> Exercise text:
Global or local variable problem

Hi all, I have got a problem with this coding. It is probably to do with global or local variable. This coding gives b=0. when it clearly should not be 0.
int d;
float b;
void setup() {
Serial.begin(9600);
}
void loop() {
Serial.print("input value for variable d: ");
while (Serial.available() == 0) {
}
d = Serial.parseInt();
Serial.print("d=");
Serial.println(d);
b=(360/365*(d-81));
Serial.print("b=");
Serial.println(b);
}
How can I fix this?

360/365 is the culprit. Integer division gives you an integer result. In this case, 0.

Use 360.0/365.0 to get float division and a float result.

Oh, and use the <CODE/> tool next time to format your code, please? The harder you make it to read your code, the fewer people there are who will.

b=((float)360/365*(d-81));

I have done my best to make my worst global/local example sketch...

int a = 9600; // global "a"
void setup() {
  Serial.begin(a); // using the global variable value of "a"
  Serial.println(a); // global "a"

  int a = 2; // this new "a" is locally defined here, in "setup()"

  for (int a = 7; a < 9; a++) { // this new "a" is local only inside "for"
    Serial.println(a); // this "a" is local to "for"
  }

  Serial.println(a); // local "a" from the definition inside "setup"
}

void loop() {
  Serial.println(a); // this is the global "a"
  while(1);
}
1 Like

Please use code tags when posting code. Edit your post, select all code and click the <CODE/> button; next save your post.

1. Use "< CODE >" tag so that your sketch appears as follows:

int d;
float b;

void setup() 
{
   Serial.begin(9600);
}

void loop() 
{
   Serial.print("input value for variable d: ");
   while (Serial.available() == 0) 
   {
         ;  //wait until a character comes from Serial Monitor
   }
   d = Serial.parseInt();
   Serial.print("d = ");
   Serial.println(d);
   //b = (360/365*(d-81));
   b = (360.0/365*(d-81));
   Serial.print("b = ");
   //Serial.println(b);
   Serial.println(b, 3);   //3-digit after decimal point
}

2. Your both variables (d and b) are global. They can be accessed from any function of your sketch.

3. Here, the concerns are:
data types of the variables and operands (360 and 365).
order of operator evaluation in C++ when / and * operators appear at the same time in an expression --- it is always from left-to-right.

b = (360/365*(d-81));

So, 360/365 will be evaluated first and the result (0.986) would be rounded to 0 as both operands (360 and 365) are integers. As a result, b turns out to be: 0*(d-81) = 0.

You can preserve 0.986 by declaring 360/365 as 360.0/365.0 (now 360.0/365.0 is a floating point number). As a result, b will appear as: 0.986*(d-81).

4. Upload sketch of Step-4 and enter 82 from the InputBox of the Serial Monitor with "No line ending" option . Check that the Serial Monitor shows: 0.986. Observe the changes that I have made in the following two lines of your sketch.

 //b = (360/365*(d-81));
   b = (360.0/365*(d-81));
   Serial.print("b = ");
   //Serial.println(b);
   Serial.println(b, 3);   //3-digit after decimal point

Sorry about code tool. Didn't know how to use it. In your division you use only 1 decimal place. Are you only going to get a 1 decimal place result. float gives you multiple decimal places. Should you use say 360.00000/365.00000 to get 5 decimal places? or will you get a float result by just using 365.0. or should you use maximos solution? Never came across anything like this before even though I have done a lot of coding. Always thought I would get multiple decimal points when using real numbers and not variables. That is how you expect it to be.

> Exercise data:

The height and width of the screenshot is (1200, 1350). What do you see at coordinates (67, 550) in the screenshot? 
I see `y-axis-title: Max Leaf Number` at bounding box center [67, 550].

> Problems and tasks:
a - In the forum thread, what result does integer division give for 360/365?
b - Reproduce the forum thread's passage from "So, 360/365 will" up to and including "lines of your sketch.".
c - Shorten the paragraph of the forum thread that begins "So, 360/365 will be evaluated first", keeping its main facts.
You won't need the data for any of this.

> Solved tasks:
a - 0

b -
So, 360/365 will be evaluated first and the result (0.986) would be rounded to 0 as both operands (360 and 365) are integers. As a result, b turns out to be: 0*(d-81) = 0.

You can preserve 0.986 by declaring 360/365 as 360.0/365.0 (now 360.0/365.0 is a floating point number). As a result, b will appear as: 0.986*(d-81).

4. Upload sketch of Step-4 and enter 82 from the InputBox of the Serial Monitor with "No line ending" option . Check that the Serial Monitor shows: 0.986. Observe the changes that I have made in the following two lines of your sketch.

c - Because 360 and 365 are both integers, 360/365 is evaluated first and its result (0.986) is rounded to 0, making b = 0*(d-81) = 0.